If you are bringing milkers then a milking stand, and stuff for milking + a container to put the milk in.


----------



## Tog Lovers (Oct 10, 2007)

Hay racks or bags. 
Your own water for them. (Esp. if you have well water where you are. Our goats won't drink city water.) 
Your Med kit. (You never know what might happen. We saw a buck rip a scur off at a show and boy what a mess.)
Towels
Baby wipes
Tie raps (can be used for a multitude of things)

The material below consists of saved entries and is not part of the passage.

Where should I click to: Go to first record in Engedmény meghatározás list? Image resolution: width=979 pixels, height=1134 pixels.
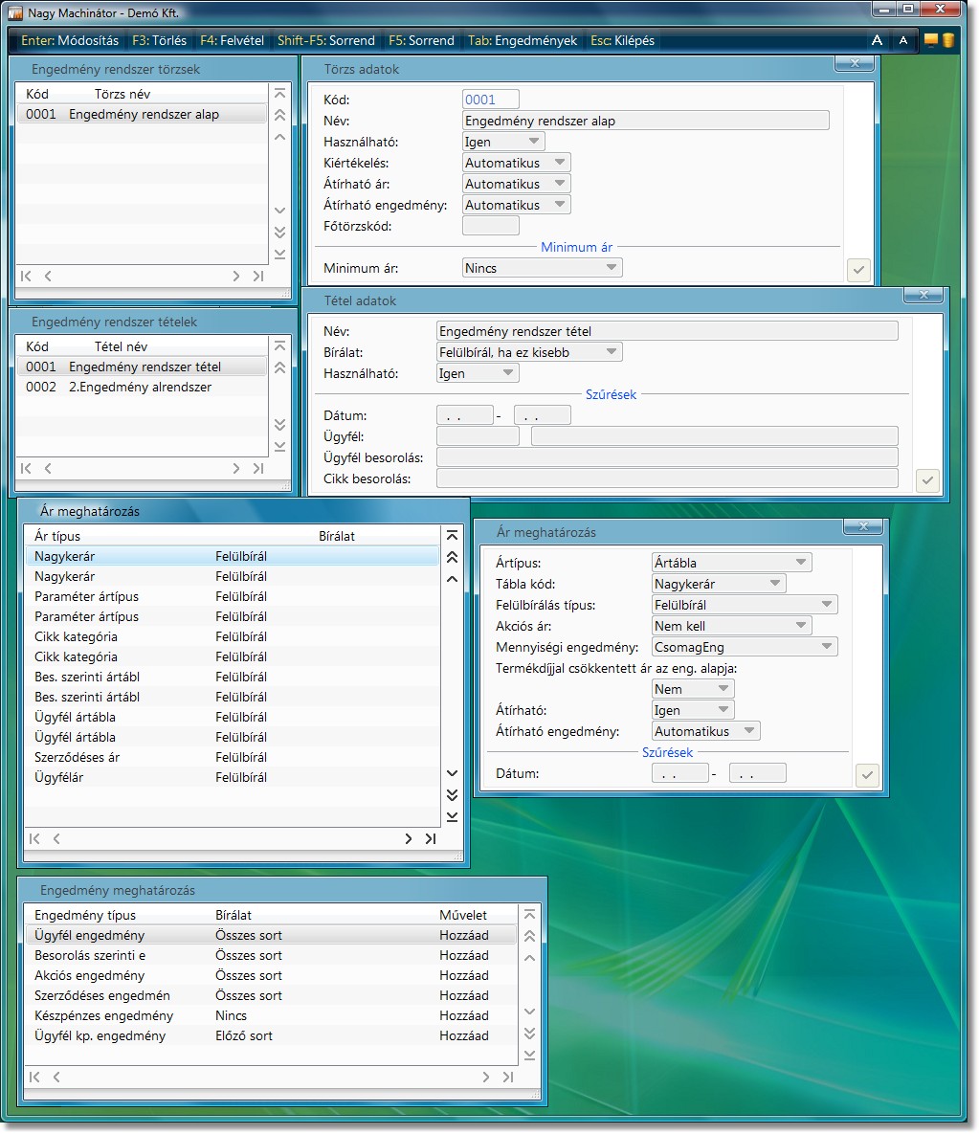click(34, 1077)
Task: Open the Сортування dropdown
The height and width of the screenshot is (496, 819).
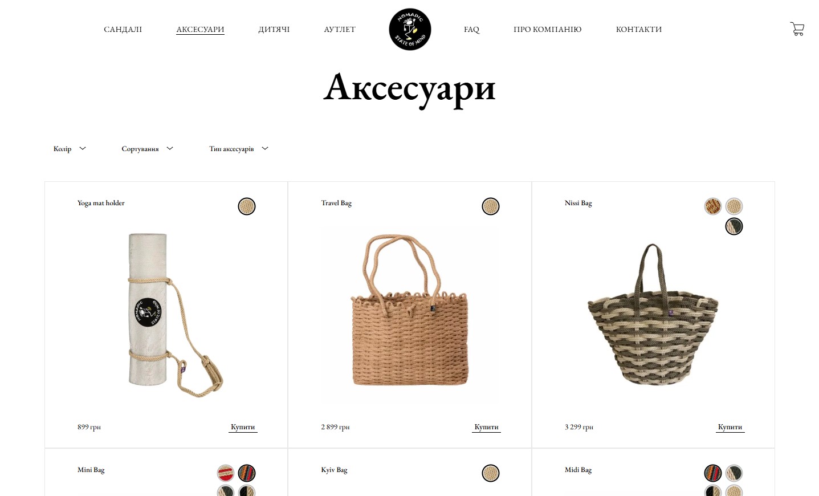Action: coord(147,149)
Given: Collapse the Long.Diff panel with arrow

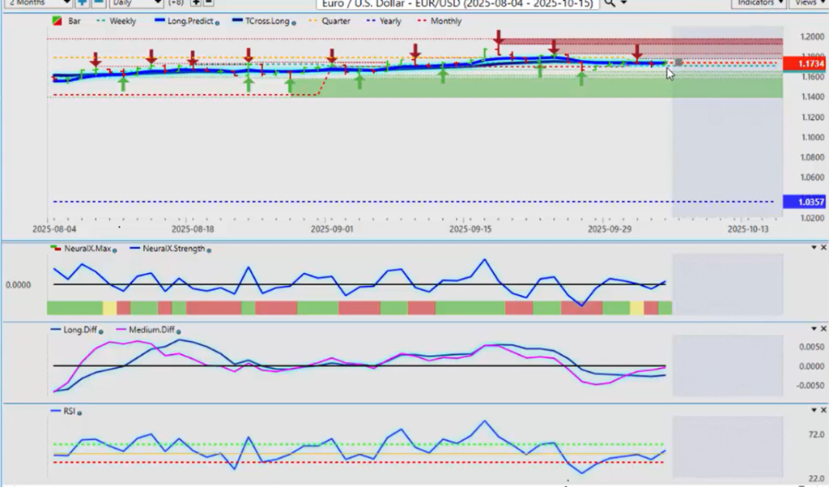Looking at the screenshot, I should pyautogui.click(x=814, y=329).

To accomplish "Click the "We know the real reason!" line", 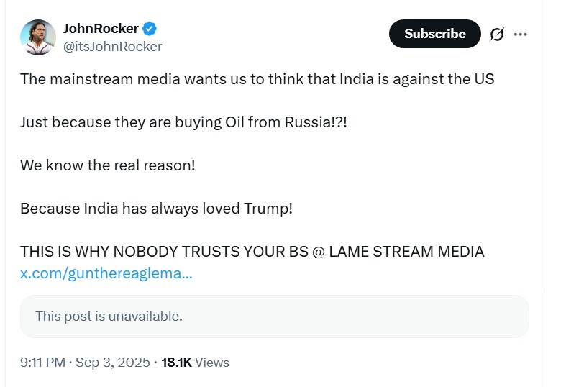I will [108, 165].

And DH says: Comfy chair & pillow
Extra collar in case your significant other aquires another goat while there.


----------



## heavenlyhaven (Apr 17, 2008)

LOL dorothy!
they only sell market wethers at the fair so i won't be buying any
o
i better not talk to anyone...
...i remember seeing really pretty spotted nubians last year... :wink: :wink: 

med kit is packed in trunk already
got towels and wipes
what are tie raps?????

chairs! o yea! thank's Rich! 
didn't think about pillows either
maybe buy cheap throw pillows at the salvation army 
that way if they get dropped somewhere... :roll: 

i found out that the fair provides a milk stand but i want to see it
i still may bring my own as it is what i and my goats are used to...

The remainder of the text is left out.